>>>

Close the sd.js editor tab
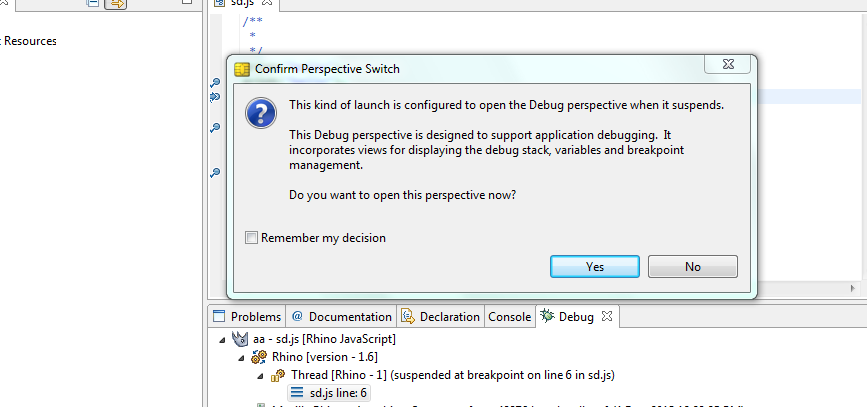Viewport: 867px width, 407px height. click(x=266, y=4)
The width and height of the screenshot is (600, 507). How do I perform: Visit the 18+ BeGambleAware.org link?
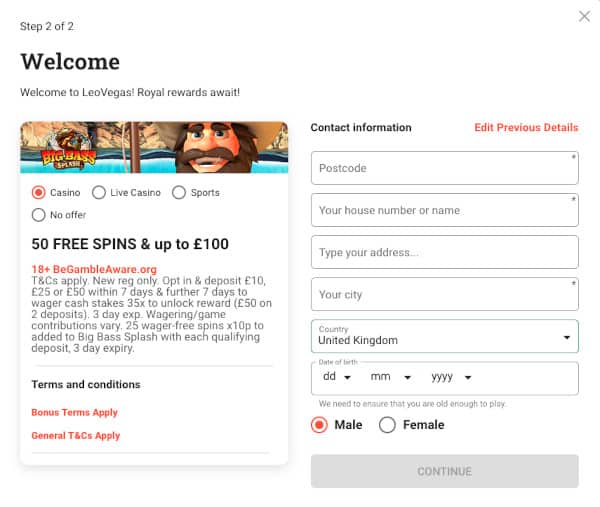[x=94, y=269]
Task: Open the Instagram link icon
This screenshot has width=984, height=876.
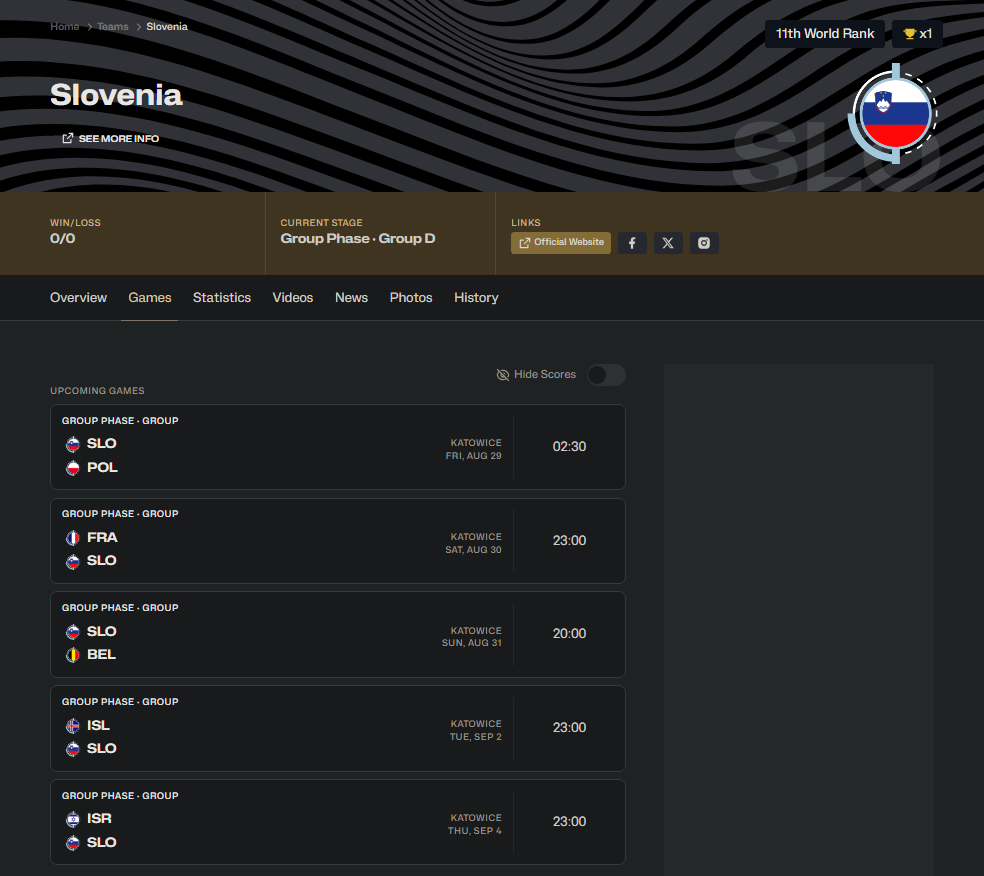Action: [x=704, y=243]
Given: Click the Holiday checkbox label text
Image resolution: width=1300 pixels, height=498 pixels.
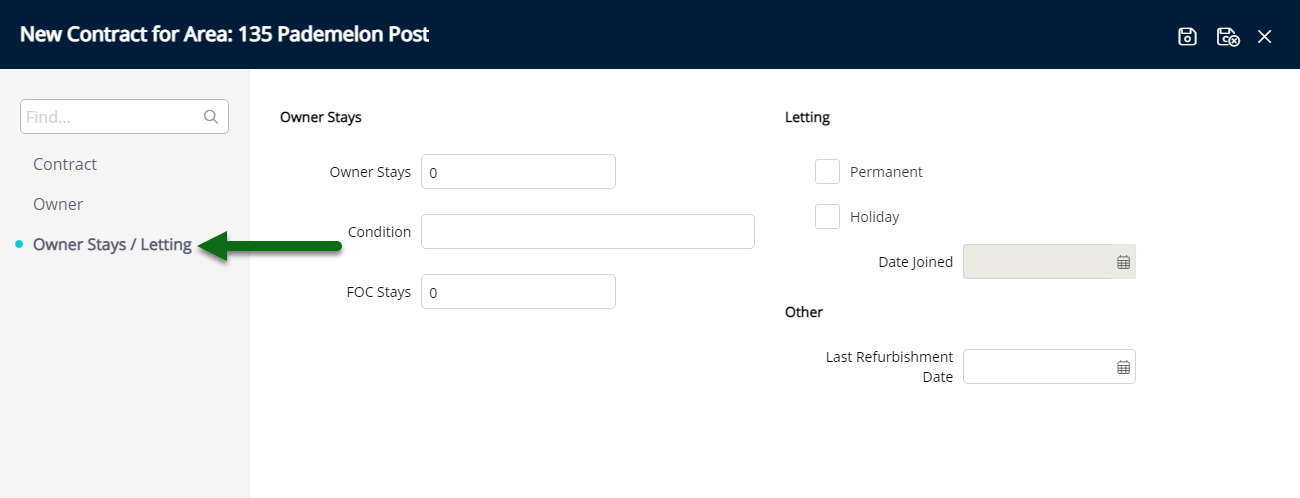Looking at the screenshot, I should click(875, 216).
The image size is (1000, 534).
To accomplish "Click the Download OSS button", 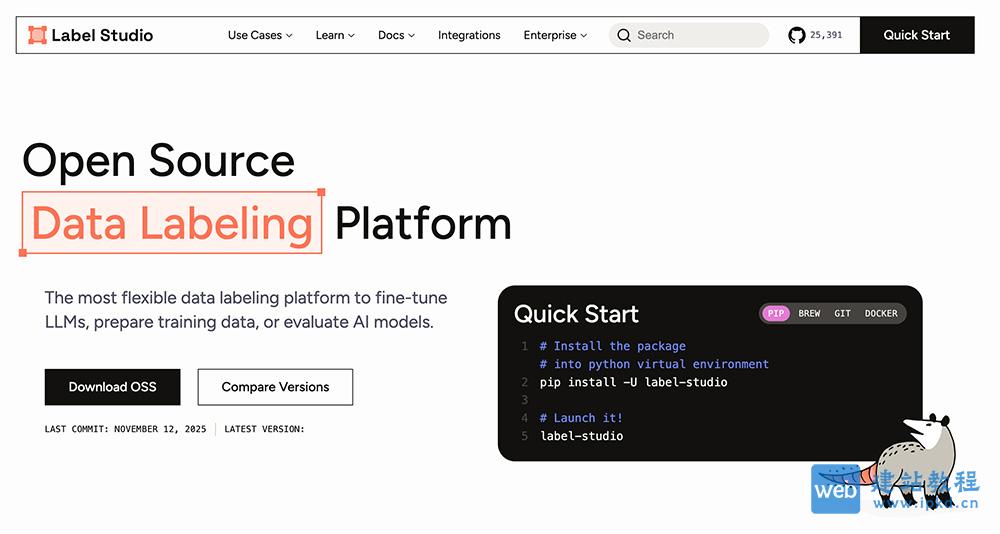I will pyautogui.click(x=112, y=387).
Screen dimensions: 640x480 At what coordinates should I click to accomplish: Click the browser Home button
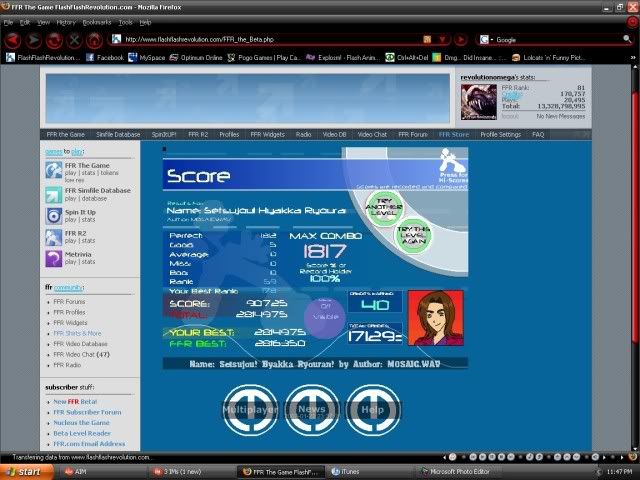[x=95, y=40]
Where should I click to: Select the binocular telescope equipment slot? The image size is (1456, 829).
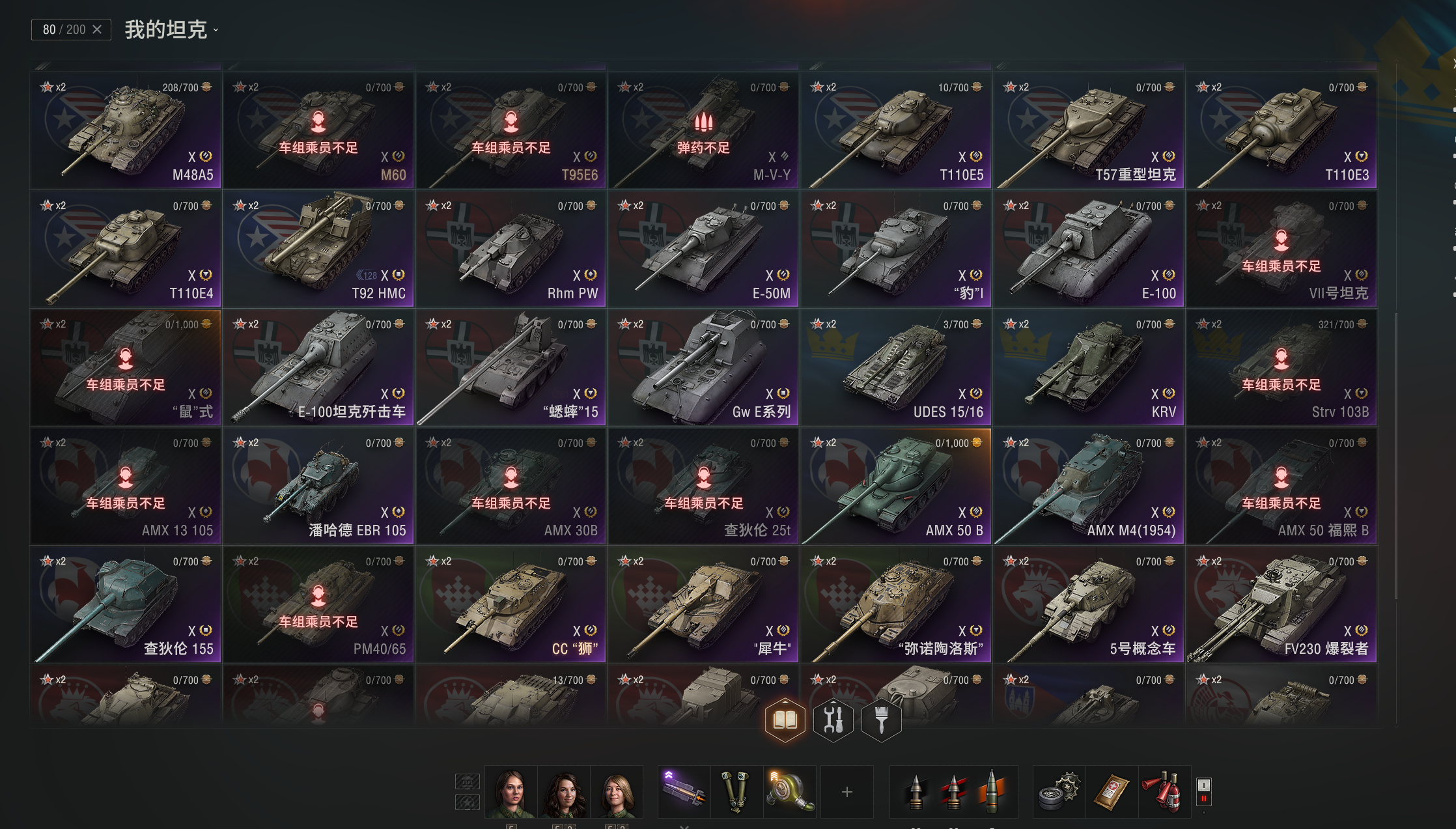point(736,792)
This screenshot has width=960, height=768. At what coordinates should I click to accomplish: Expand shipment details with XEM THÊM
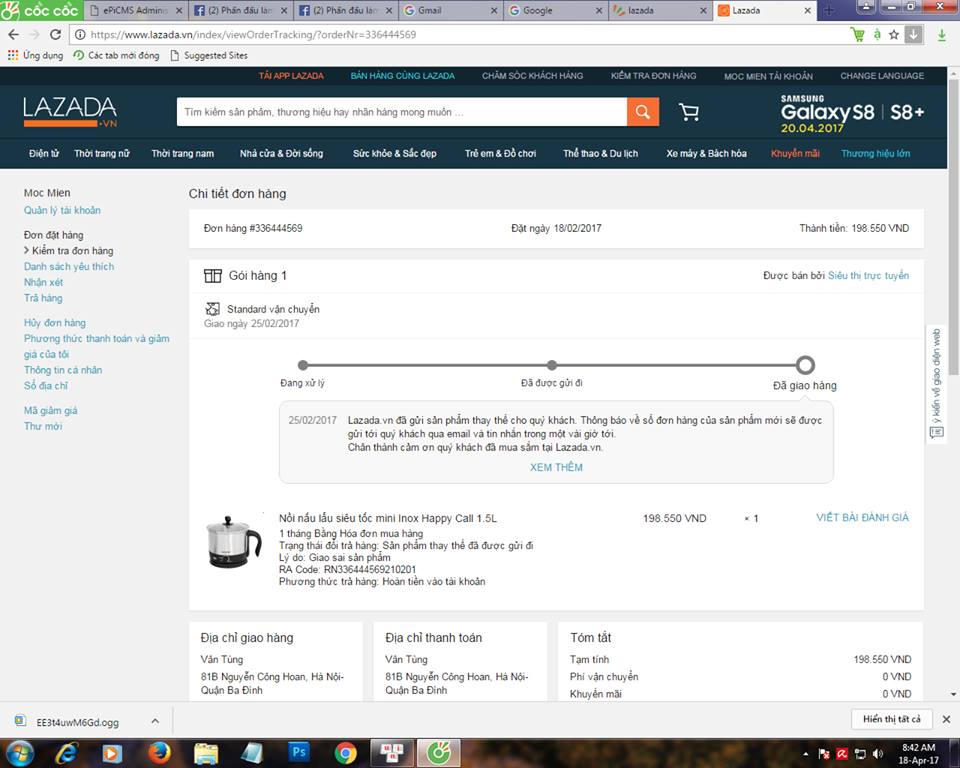pos(556,467)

<<<

• [ABOUT THIS TASK] Give back the lines from the one containing "Where should I" through the last line of the records above exactly as they appear, both included, and no pictures.

• [RESULT OF THE EXERCISE]
Where should I click to: Select the binocular telescope equipment slot? The image size is (1456, 829).
point(736,792)
This screenshot has width=960, height=768. At what coordinates should I click to accomplish: Expand shipment details with XEM THÊM
pos(556,467)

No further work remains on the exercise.